Poems of Bahtiyar Hidayat (Azerbaijan)

 



Bahtiyar Hidayat was born in 1974 in the village of Yukhari Eskipara, Gazakh region of Azerbaijan
Thus, he has been living a refugee life since 1992
He graduated from university in 1995
He served in the military in 1996-1997
He has been working as a history teacher since 1998
He started his literary activity in high school
His first poetry notebook was left in their occupied village. He is the author of 4 books as a poet.
In addition, he is the author of about a hundred stories and a novel. He is married. He has 2 daughters and 1 son.

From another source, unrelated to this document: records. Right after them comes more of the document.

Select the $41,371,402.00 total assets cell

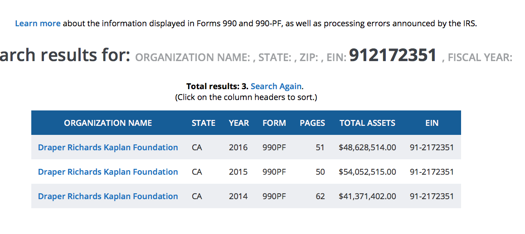coord(367,196)
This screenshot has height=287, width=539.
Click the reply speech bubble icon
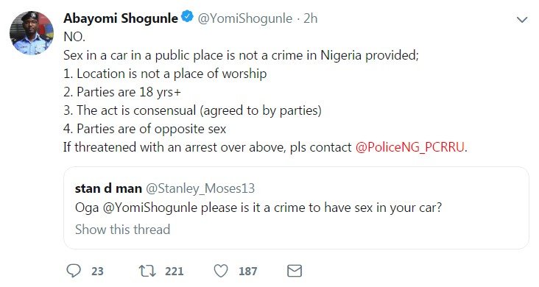pyautogui.click(x=74, y=271)
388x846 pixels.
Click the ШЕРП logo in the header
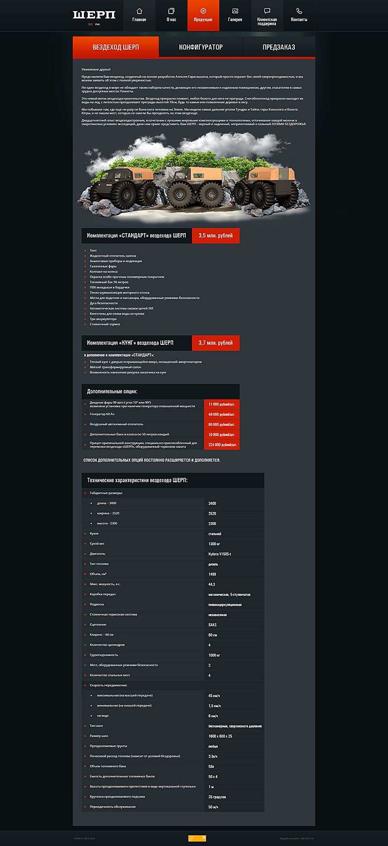click(94, 15)
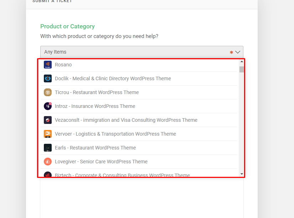
Task: Click the Vezaconslt theme icon
Action: point(48,120)
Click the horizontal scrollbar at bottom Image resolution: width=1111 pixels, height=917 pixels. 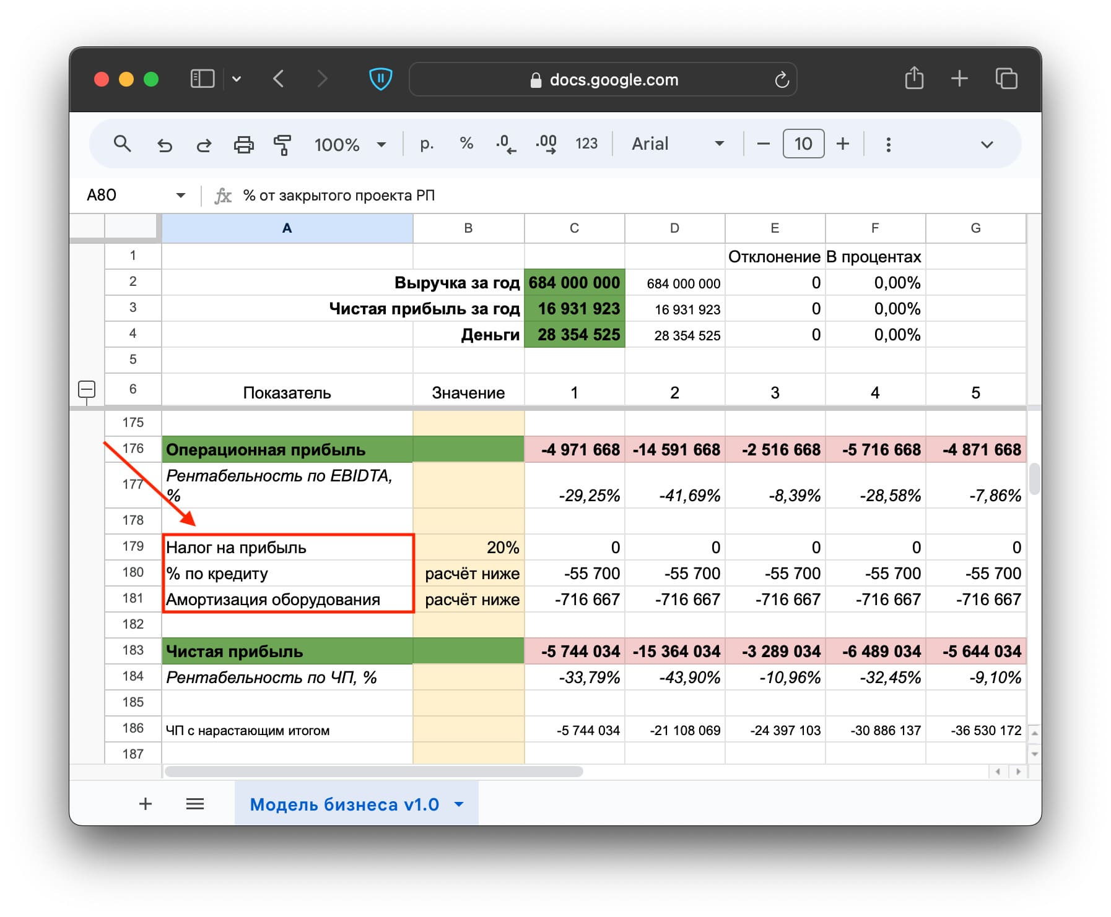(373, 772)
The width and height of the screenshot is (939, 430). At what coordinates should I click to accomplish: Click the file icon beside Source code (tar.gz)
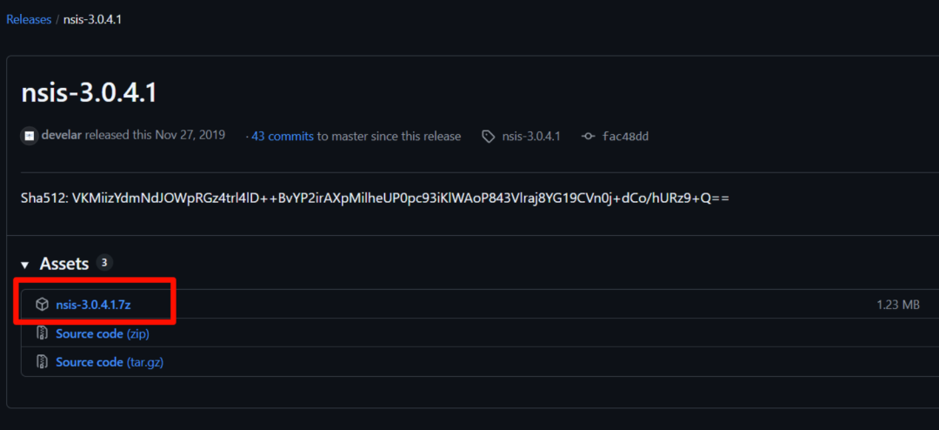coord(42,362)
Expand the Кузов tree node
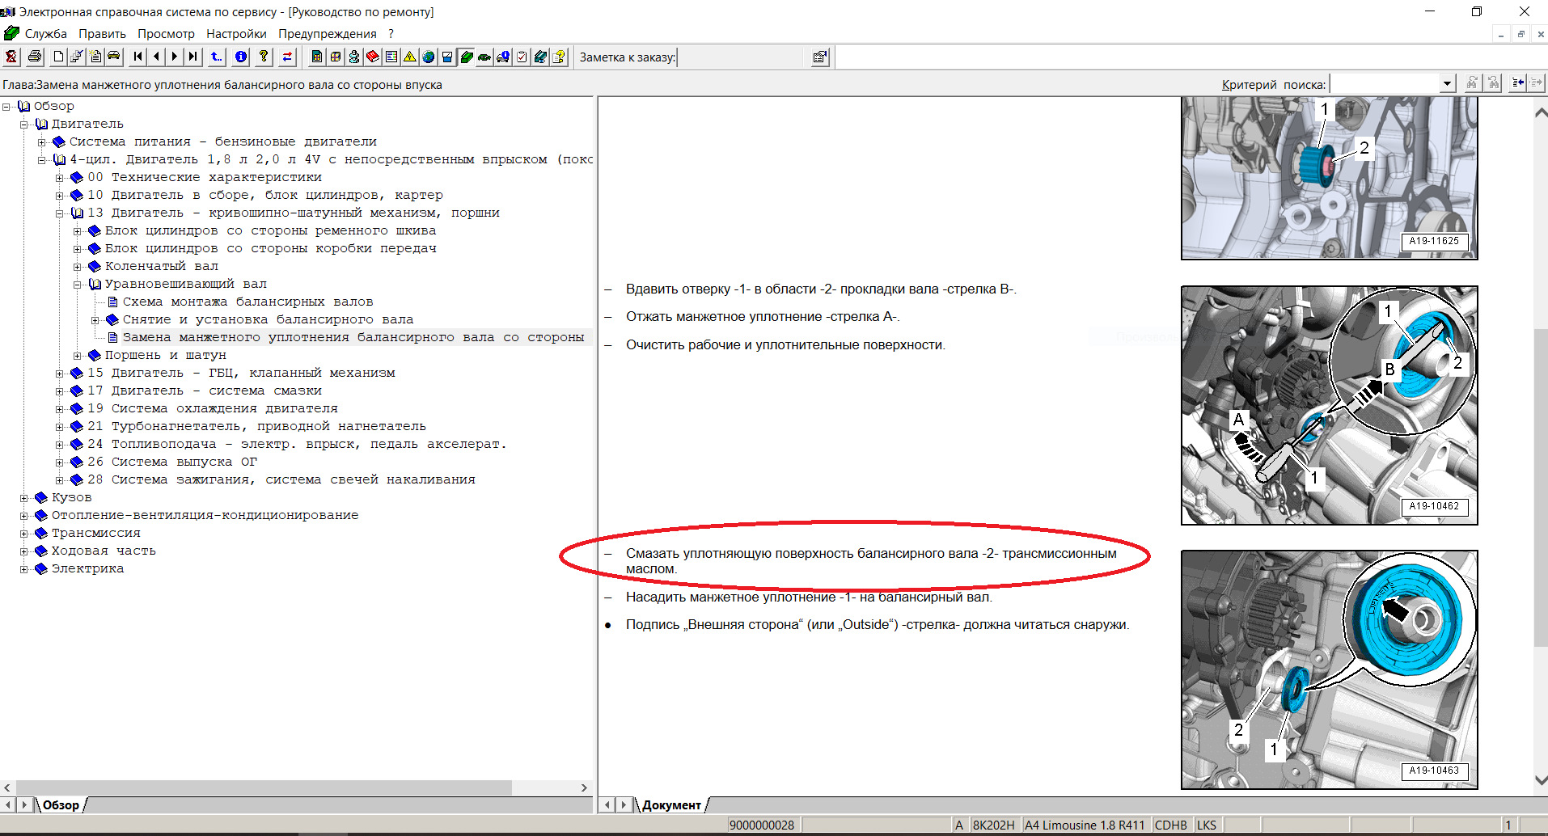Screen dimensions: 1548x836 pos(24,498)
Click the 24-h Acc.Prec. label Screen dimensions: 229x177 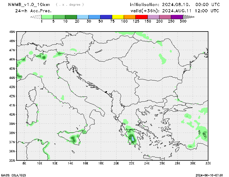[x=33, y=11]
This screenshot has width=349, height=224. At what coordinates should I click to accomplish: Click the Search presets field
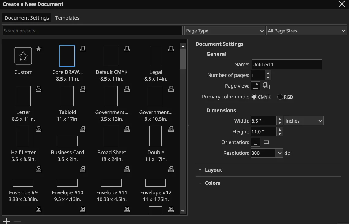point(93,31)
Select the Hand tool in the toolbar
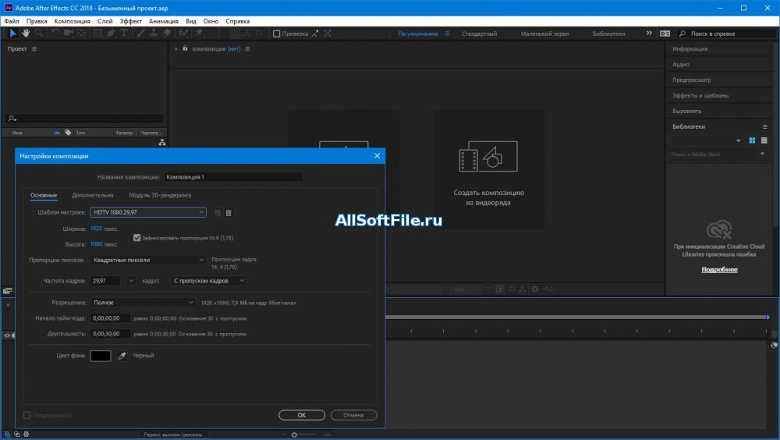Screen dimensions: 780x440 tap(26, 34)
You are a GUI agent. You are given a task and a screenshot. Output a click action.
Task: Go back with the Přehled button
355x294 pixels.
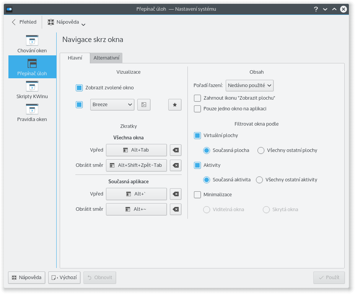point(24,22)
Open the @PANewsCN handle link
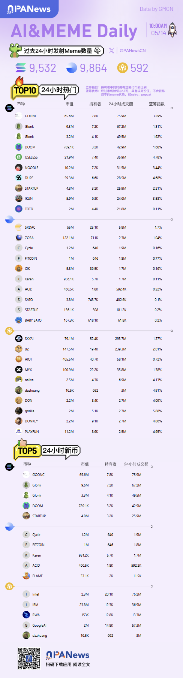This screenshot has width=183, height=678. [133, 50]
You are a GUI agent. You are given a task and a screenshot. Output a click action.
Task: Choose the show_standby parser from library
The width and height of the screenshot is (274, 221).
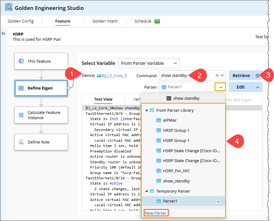(176, 181)
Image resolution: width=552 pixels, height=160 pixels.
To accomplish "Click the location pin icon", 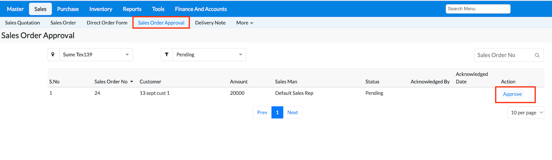I will [x=53, y=55].
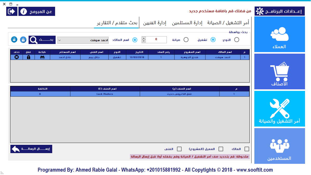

The Poem Written on My Father's Tombstone

One side of the grave faces the Qibla,
The other side faces the ancestral homeland.
So that your soul may fly to Eskipara,
We covered the mirrors in the house with cloth.

But still, there is no hope that we will be able to return to the ancestral homeland.
That is why
We have reserved a place for my mother near your grave.

May your soul be happy, father.
May your soul be happy in Eskipara.
We can only go to that paradise by dying.

And the place we reserved for my mother -
Protect her like a soldier.
She loved you very much,
After you, she is like a soul.
Protect her eternal place.
May my mother's soul be happy
Because she is like a soul even when she is alive.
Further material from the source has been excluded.